After the 1962 War, the Chinese claimed they had withdrawn to 20 km behind the LAC of November 1959. Zhou clarified the LAC again after the war in another letter to Nehru: “To put it concretely, in the eastern sector it coincides in the main with the so-called McMahon Line, and in the western and middle sectors it coincides in the main with the traditional customary line which has consistently been pointed out by China”. During the Doklam crisis in 2017, the Chinese Foreign Ministry spokesperson urged India to abide by the “1959 LAC”.
India rejected the concept of LAC in both 1959 and 1962. Even during the war, Nehru was unequivocal: “There is no sense or meaning in the Chinese offer to withdraw twenty kilometres from what they call ‘line of actual control’. What is this ‘line of control’? Is this the line they have created by aggression since the beginning of September?”. India’s objection, as described by Menon, was that the Chinese line was a disconnected series of points on a map that could be joined up in many ways; the line should omit gains from aggression in 1962 and therefore should be based on the actual position on September 8, 1962 before the Chinese attack; and the vagueness of the Chinese definition left it open for China to continue its creeping attempt to change facts on the ground by military force.
Independent India was transferred the treaties from the British, and while the Shimla Agreement on the McMahon Line was signed by British India, Aksai Chin in Ladakh province of the princely state of Jammu and Kashmir was not part of British India, although it was a part of the British Empire. Thus, the eastern boundary was well defined in 1914 but in the west in Ladakh, it was not.
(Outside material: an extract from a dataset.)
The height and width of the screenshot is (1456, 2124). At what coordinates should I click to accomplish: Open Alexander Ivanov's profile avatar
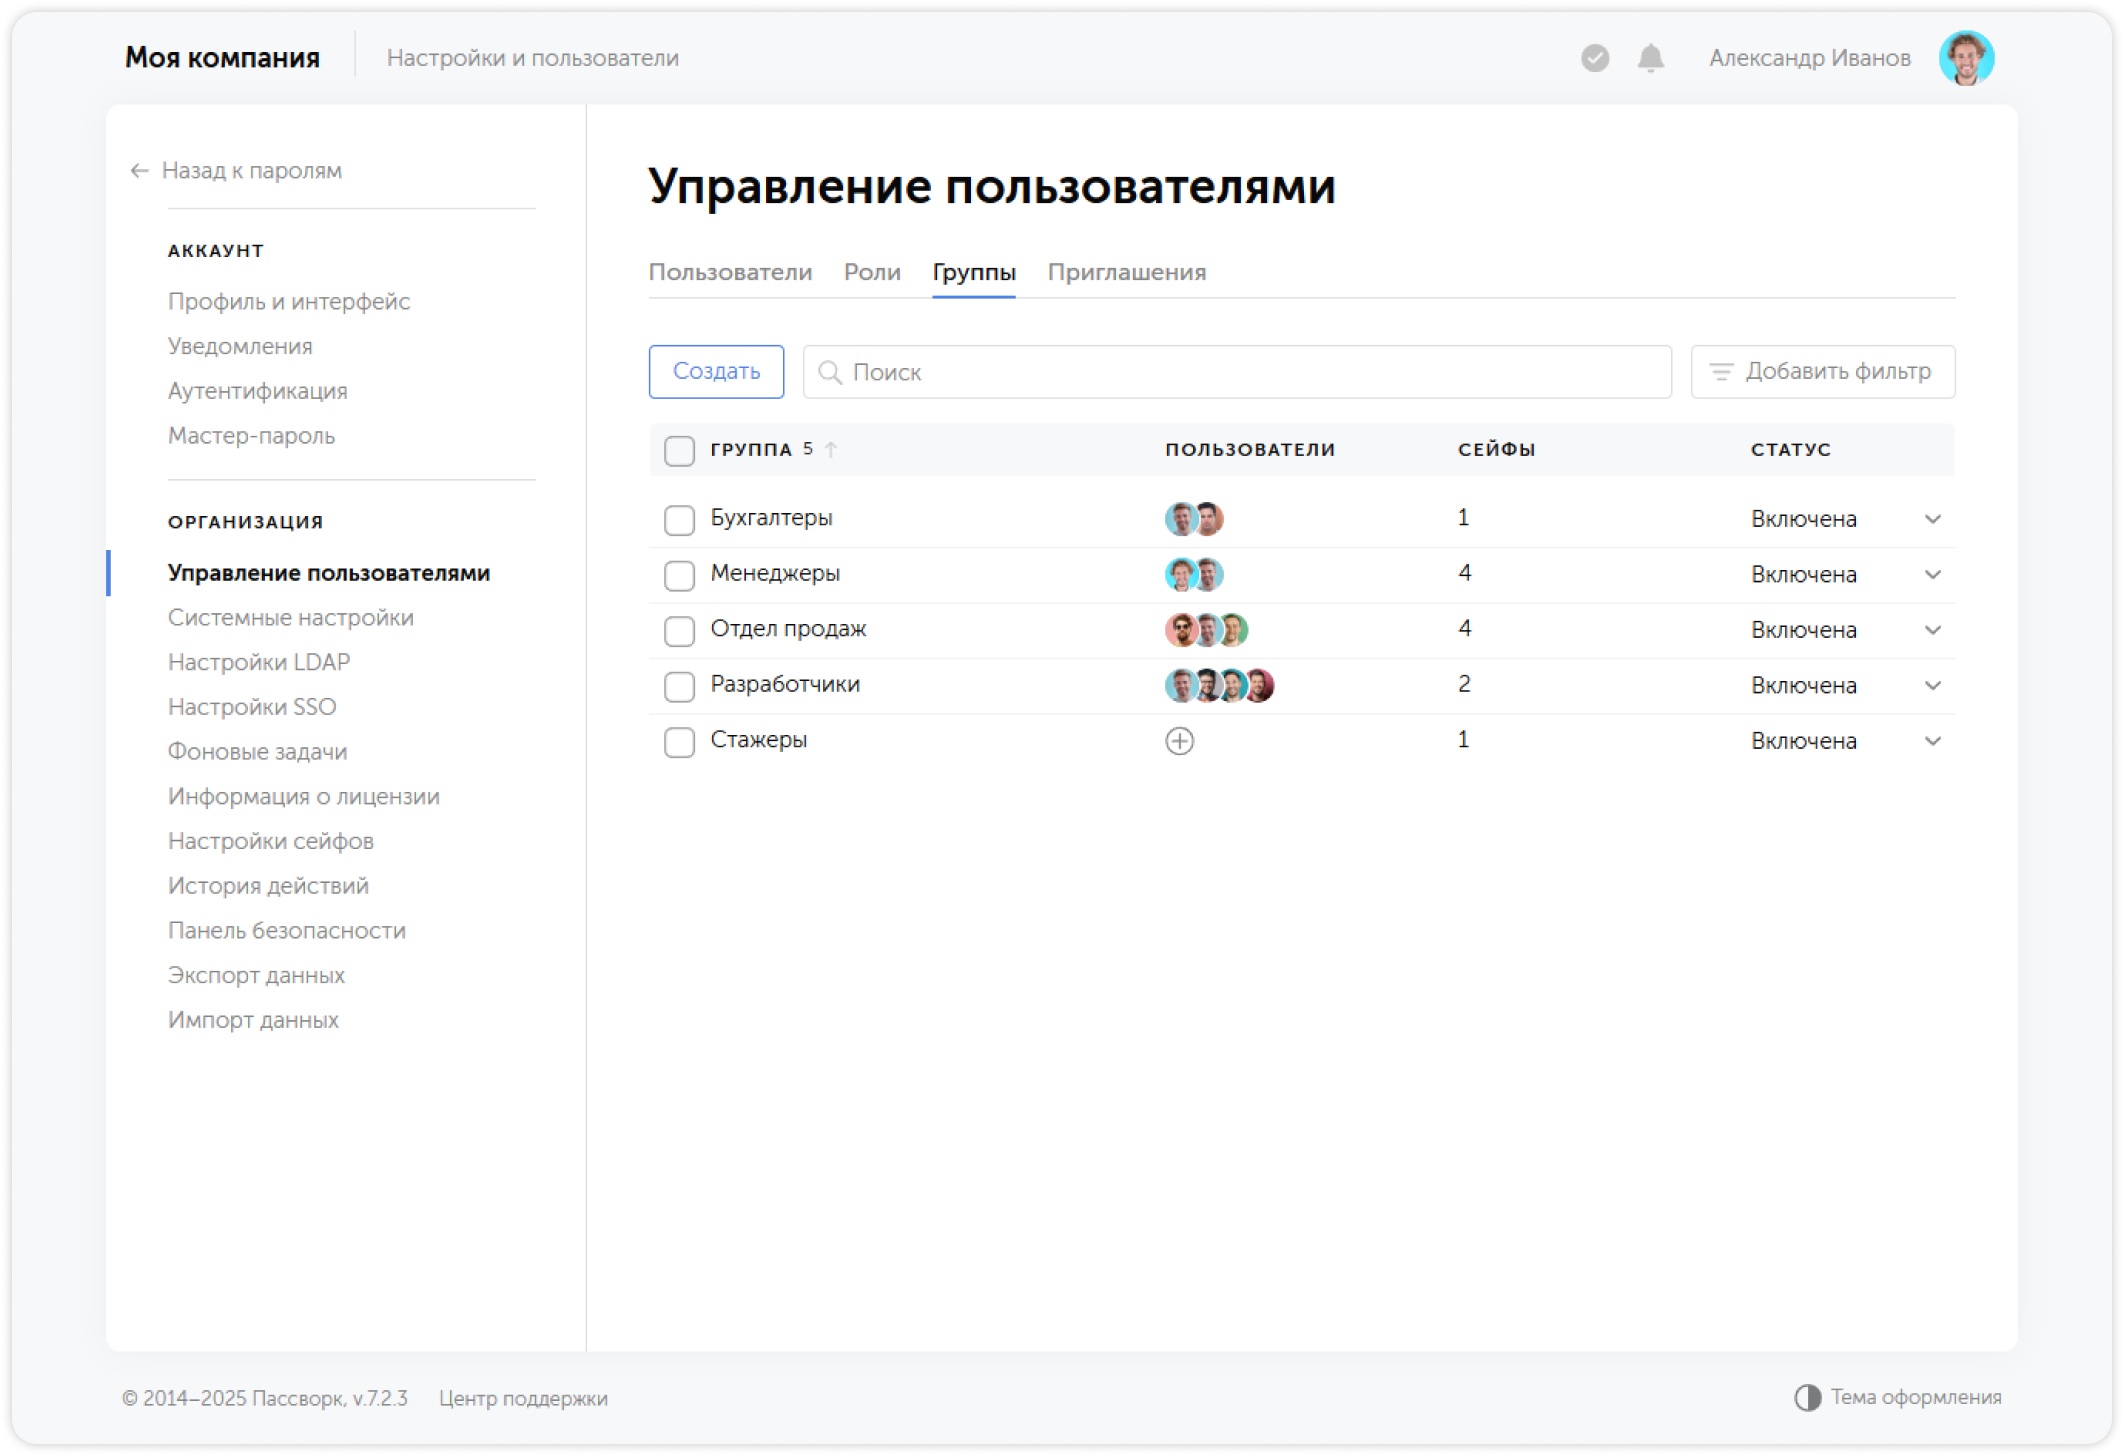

Over years of Sino-Indian border talks, the Chinese side appeared to intentionally have an interest in preserving a degree of ambiguity about the line.
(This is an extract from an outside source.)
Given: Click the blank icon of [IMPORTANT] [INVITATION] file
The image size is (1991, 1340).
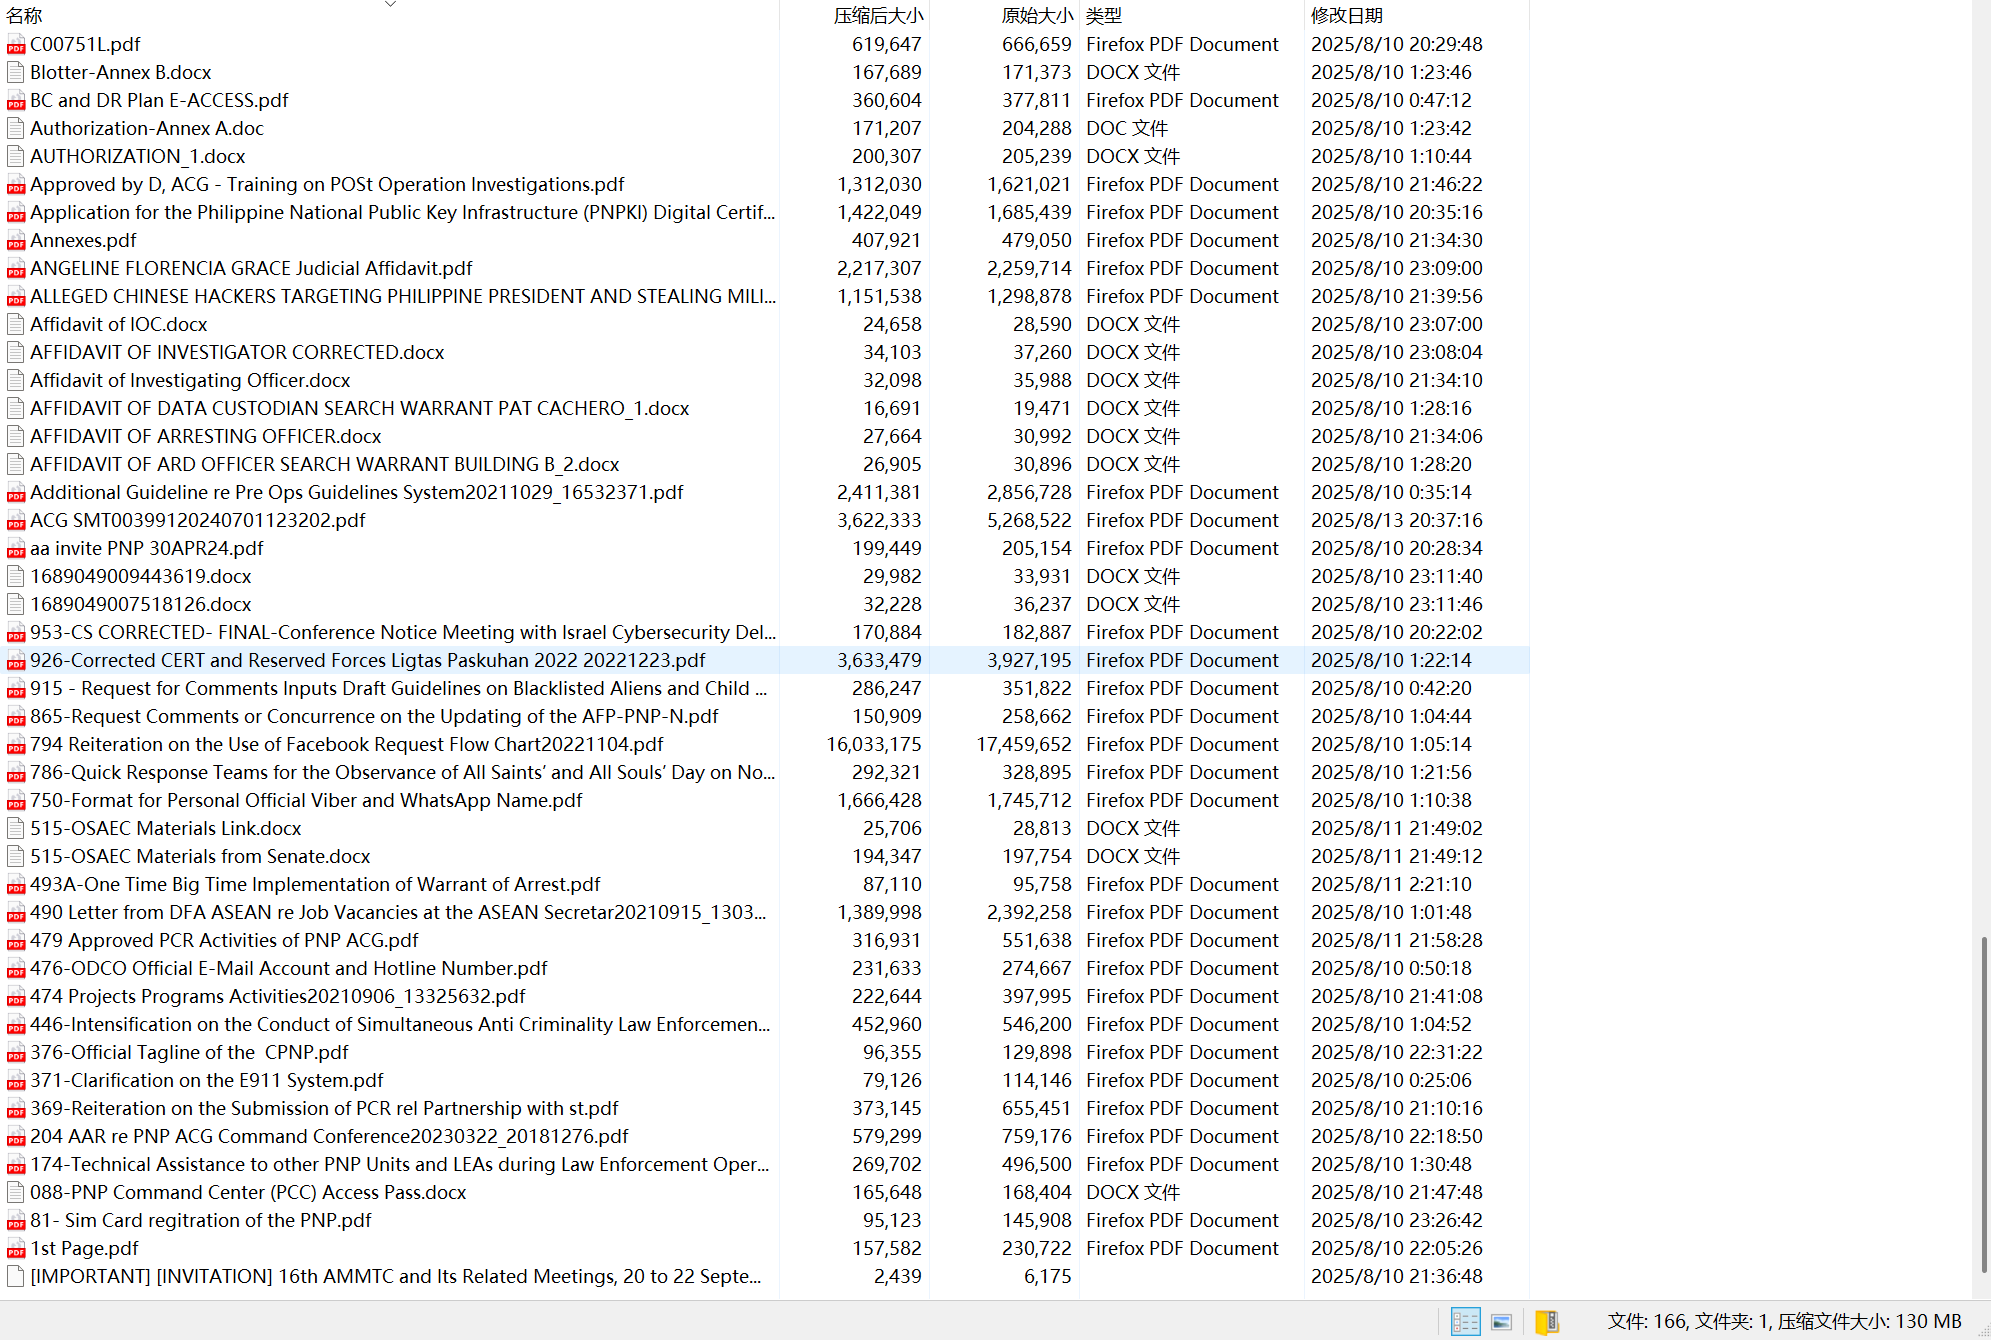Looking at the screenshot, I should tap(15, 1277).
The strategic picture in the western sector of the LAC—Galwan River, Pangong Lake, Gogra-Hot Springs, and Depsang Plains—remains largely negative for India. Chinese People’s Liberation Army positions have expanded to unprecedented levels since the 1962 war between the two countries. At Pangong Lake, the Chinese side is in the process of setting up a helipad on territory that India perceives to be its own, in addition to substantially increasing its personnel counts to unprecedented levels in recent times. At a strategic river bend on the Galwan River, known to the Indian Army as “y-nalla” for its resemblance to a y-shaped bend in the valley, Chinese troops have set up a major encampment—also on territory India perceives to be its own.